■ The request: Recast the lines from the start of the records up to and including the line that contains "Action: [396, 50]" as a JSON list of strings, one string per line, with blank lines left out.

■ Records:
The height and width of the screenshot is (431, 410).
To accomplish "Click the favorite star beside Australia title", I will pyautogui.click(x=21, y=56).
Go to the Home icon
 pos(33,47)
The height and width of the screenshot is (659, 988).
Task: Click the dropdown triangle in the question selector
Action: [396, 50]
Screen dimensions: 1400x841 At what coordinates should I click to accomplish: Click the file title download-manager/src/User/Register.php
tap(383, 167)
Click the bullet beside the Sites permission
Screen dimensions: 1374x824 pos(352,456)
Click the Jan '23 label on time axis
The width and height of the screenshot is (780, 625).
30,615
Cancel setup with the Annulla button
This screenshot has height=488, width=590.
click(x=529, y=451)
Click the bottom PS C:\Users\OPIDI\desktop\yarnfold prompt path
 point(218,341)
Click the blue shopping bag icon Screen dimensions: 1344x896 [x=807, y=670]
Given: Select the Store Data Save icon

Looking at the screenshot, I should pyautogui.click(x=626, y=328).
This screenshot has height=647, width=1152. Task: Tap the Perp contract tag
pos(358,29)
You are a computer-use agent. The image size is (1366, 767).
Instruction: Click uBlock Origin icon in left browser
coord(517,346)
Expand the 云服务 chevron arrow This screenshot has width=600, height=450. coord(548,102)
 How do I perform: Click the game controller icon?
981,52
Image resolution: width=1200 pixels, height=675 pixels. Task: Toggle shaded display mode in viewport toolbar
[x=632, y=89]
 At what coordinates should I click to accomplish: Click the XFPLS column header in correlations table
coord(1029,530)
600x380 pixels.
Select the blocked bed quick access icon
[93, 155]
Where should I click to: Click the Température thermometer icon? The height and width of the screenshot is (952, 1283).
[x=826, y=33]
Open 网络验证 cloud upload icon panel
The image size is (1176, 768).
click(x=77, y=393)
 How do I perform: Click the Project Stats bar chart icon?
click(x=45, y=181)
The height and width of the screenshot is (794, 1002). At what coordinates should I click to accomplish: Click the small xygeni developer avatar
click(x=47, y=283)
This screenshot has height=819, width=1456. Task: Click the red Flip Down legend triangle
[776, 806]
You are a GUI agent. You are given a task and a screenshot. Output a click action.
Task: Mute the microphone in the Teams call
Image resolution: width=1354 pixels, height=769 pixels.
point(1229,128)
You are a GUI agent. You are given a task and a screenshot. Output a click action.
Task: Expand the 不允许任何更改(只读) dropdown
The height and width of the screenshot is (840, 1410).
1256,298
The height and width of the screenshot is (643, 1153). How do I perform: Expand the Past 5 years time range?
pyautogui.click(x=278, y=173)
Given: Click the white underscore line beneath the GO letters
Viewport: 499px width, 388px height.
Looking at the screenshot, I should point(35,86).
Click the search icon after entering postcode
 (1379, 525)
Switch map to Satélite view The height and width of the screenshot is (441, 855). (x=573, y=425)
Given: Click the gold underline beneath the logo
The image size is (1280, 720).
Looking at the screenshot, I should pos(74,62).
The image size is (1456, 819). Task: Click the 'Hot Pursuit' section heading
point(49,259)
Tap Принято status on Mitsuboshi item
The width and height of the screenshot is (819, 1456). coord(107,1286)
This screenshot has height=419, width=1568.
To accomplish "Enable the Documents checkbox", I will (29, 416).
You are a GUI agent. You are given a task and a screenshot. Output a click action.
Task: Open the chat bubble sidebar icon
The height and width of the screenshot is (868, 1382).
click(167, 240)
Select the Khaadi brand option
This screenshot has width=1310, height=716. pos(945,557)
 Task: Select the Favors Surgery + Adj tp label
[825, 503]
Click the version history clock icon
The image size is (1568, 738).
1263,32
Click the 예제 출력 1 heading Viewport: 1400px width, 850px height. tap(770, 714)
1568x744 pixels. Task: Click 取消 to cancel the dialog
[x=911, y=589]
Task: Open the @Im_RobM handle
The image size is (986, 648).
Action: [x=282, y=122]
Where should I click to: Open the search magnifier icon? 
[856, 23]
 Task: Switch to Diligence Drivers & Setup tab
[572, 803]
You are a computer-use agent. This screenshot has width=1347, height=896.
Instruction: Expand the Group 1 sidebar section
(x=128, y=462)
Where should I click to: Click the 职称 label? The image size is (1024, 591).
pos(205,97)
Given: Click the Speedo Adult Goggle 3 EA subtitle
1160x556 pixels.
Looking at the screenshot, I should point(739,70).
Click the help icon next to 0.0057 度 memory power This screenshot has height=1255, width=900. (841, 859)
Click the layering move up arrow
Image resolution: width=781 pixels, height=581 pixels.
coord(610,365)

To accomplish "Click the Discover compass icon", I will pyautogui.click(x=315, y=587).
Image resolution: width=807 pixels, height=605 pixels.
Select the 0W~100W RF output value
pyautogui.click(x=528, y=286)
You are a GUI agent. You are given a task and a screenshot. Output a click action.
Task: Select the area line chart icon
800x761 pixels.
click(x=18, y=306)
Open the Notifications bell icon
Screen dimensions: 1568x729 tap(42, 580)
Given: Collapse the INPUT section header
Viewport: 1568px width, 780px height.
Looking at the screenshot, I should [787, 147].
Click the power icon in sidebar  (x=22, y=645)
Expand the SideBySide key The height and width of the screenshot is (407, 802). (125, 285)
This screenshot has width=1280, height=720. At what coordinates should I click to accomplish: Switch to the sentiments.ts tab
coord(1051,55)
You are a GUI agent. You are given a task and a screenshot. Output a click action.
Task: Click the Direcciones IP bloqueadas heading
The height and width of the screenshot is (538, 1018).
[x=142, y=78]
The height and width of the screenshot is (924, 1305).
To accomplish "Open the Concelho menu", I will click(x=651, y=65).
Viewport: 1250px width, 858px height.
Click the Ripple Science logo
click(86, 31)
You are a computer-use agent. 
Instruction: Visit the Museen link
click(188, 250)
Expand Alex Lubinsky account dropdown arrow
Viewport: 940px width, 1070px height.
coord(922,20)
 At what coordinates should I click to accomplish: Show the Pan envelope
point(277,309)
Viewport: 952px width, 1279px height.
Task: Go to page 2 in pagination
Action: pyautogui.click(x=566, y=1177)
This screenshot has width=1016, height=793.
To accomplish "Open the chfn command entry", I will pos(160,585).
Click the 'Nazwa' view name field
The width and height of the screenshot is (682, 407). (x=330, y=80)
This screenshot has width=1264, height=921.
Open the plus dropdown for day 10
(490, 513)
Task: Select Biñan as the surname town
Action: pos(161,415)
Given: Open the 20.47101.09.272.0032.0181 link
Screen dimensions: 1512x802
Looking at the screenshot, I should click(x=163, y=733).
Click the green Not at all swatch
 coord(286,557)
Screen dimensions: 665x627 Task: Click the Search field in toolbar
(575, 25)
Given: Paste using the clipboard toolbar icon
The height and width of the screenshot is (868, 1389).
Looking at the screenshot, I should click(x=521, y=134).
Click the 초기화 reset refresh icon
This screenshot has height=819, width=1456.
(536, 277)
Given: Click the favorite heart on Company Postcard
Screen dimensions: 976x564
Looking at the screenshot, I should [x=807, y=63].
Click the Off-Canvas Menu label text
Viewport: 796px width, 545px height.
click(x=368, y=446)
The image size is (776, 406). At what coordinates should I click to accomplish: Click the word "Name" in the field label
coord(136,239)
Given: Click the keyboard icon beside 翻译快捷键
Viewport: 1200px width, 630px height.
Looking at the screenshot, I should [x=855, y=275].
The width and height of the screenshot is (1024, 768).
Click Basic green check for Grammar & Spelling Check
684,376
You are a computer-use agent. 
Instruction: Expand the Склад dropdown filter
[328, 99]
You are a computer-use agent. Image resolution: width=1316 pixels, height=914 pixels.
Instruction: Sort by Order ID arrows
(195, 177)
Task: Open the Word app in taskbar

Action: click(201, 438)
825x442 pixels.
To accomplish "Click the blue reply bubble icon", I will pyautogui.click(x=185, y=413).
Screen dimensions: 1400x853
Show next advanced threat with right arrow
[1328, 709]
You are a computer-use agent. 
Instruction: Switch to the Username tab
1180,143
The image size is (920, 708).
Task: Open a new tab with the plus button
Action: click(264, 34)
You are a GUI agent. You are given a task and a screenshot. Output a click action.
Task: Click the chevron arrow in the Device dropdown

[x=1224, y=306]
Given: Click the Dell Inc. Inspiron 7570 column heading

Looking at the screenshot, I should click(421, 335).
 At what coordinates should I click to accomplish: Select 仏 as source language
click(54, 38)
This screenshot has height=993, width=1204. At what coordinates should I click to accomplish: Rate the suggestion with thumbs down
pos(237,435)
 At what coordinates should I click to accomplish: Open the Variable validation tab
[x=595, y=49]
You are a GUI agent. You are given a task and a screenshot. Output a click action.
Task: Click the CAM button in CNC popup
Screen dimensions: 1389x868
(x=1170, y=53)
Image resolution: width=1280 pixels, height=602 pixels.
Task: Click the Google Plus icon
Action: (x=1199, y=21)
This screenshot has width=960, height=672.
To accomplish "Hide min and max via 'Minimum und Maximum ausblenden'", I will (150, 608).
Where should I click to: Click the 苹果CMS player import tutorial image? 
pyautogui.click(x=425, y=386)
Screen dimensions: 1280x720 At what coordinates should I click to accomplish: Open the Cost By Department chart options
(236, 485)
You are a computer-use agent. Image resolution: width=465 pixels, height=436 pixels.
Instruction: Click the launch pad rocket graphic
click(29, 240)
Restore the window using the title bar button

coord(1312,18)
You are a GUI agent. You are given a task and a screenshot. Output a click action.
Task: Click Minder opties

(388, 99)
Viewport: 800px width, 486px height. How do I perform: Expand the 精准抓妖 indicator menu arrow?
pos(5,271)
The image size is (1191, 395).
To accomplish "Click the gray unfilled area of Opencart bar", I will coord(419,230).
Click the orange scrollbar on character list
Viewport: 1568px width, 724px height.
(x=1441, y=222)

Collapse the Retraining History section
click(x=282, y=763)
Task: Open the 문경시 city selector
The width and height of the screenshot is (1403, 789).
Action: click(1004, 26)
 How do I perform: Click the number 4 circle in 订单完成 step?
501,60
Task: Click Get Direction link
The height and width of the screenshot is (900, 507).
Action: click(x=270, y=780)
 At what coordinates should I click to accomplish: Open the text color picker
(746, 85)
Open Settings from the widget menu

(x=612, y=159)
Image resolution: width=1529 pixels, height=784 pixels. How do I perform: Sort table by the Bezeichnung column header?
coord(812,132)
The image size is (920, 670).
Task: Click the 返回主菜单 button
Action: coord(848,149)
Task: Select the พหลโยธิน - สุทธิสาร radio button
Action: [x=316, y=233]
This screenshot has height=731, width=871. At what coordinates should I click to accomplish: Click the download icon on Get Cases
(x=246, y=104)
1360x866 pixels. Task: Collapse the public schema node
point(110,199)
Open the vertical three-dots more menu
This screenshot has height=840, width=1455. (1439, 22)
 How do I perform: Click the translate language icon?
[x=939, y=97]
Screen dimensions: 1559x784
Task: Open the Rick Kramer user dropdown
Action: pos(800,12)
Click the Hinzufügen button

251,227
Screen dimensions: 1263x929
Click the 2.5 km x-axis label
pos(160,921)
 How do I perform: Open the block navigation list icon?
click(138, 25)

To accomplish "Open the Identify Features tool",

■ Task solution:
[
  "The height and width of the screenshot is (431, 410).",
  "To accomplish \"Click the favorite star beside Australia title\", I will pyautogui.click(x=21, y=56).",
  "Go to the Home icon",
  " pos(33,47)",
  "The height and width of the screenshot is (659, 988).",
  "Task: Click the dropdown triangle in the question selector",
  "Action: [396, 50]"
]